__Document passage__:
━━━━━━━━━━
I have a corpus of synonyms and non-synonyms. These are stored in a list of python dictionaries like {"sentence1": <string>, "sentence2": <string>, "label": <1.0 or 0.0> }
. Note that this words (or sentences) do not have to be a single token in the tokenizer.
I want to fine-tune a BERT-based model to take both sentences like: [[CLS], <sentence1_token1>], ...,<sentence1_tokenN>, [SEP], <sentence2_token1>], ..., <sentence2_tokenM>, [SEP]]
and predict the "label" (a measurement between 0.0 and 1.0).
What is the best approach to organized this data to facilitate the fine-tuning of the huggingface transformer?
You can use the Tokenizer __call__
method to join both sentences when encoding them.
In case you're using the PyTorch implementation, here is an example:
import torch
from transformers import AutoTokenizer
sentences1 = ... # List containing all sentences 1
sentences2 = ... # List containing all sentences 2
labels = ... # List containing all labels (0 or 1)
━━━━━━━━━━
__What the exercise asks__: From the thread on fine-tuning BERT with sentence pairs, quote the part that opens with the words containing "What is the" and closes with "when encoding them.". Work only from the thread above.

__Dataset section__:
━━━━━━━━━━
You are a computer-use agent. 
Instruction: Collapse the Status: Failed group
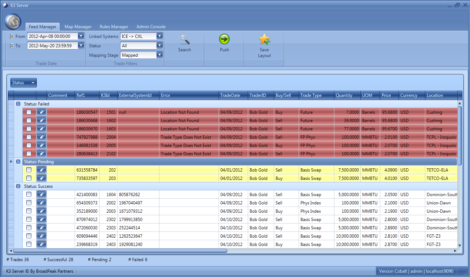point(18,104)
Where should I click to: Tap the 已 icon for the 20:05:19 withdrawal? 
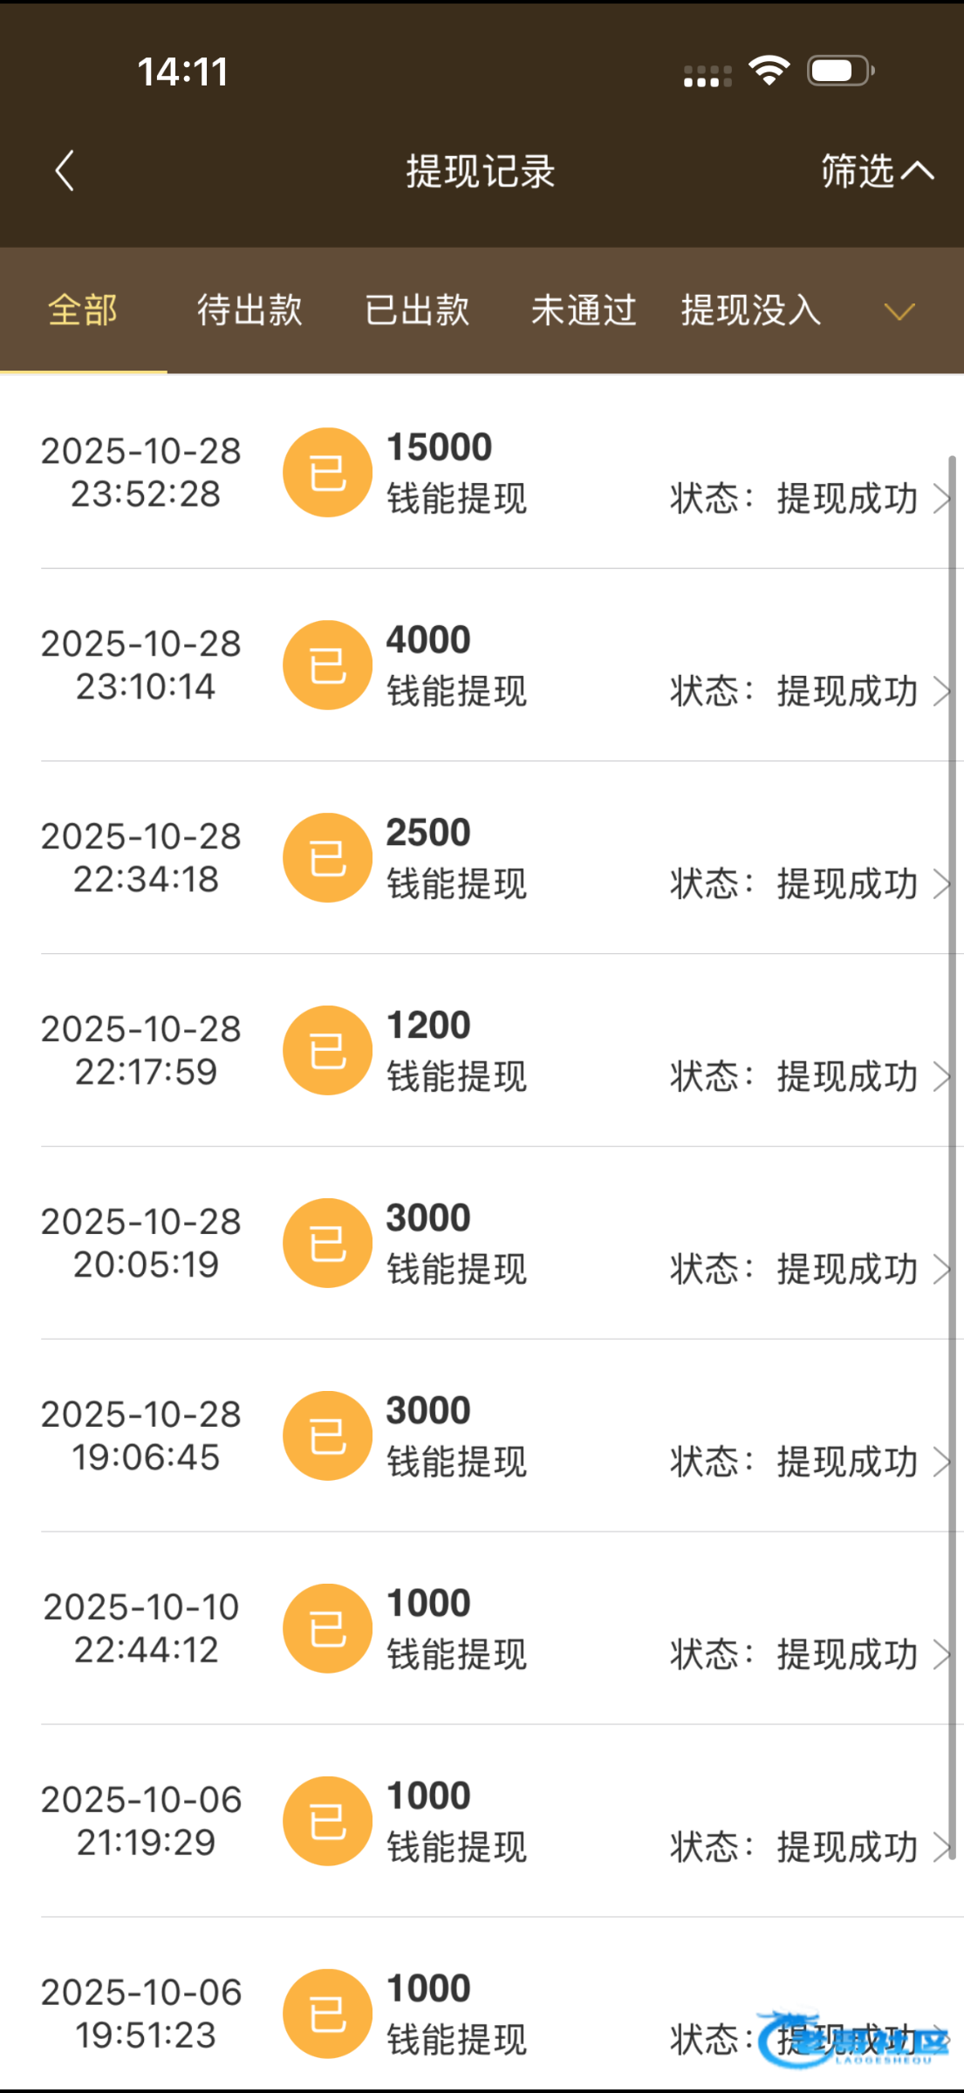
━━━━━━━━━━
__Answer to this problem__:
What is the best approach to organized this data to facilitate the fine-tuning of the huggingface transformer?
You can use the Tokenizer __call__
method to join both sentences when encoding them.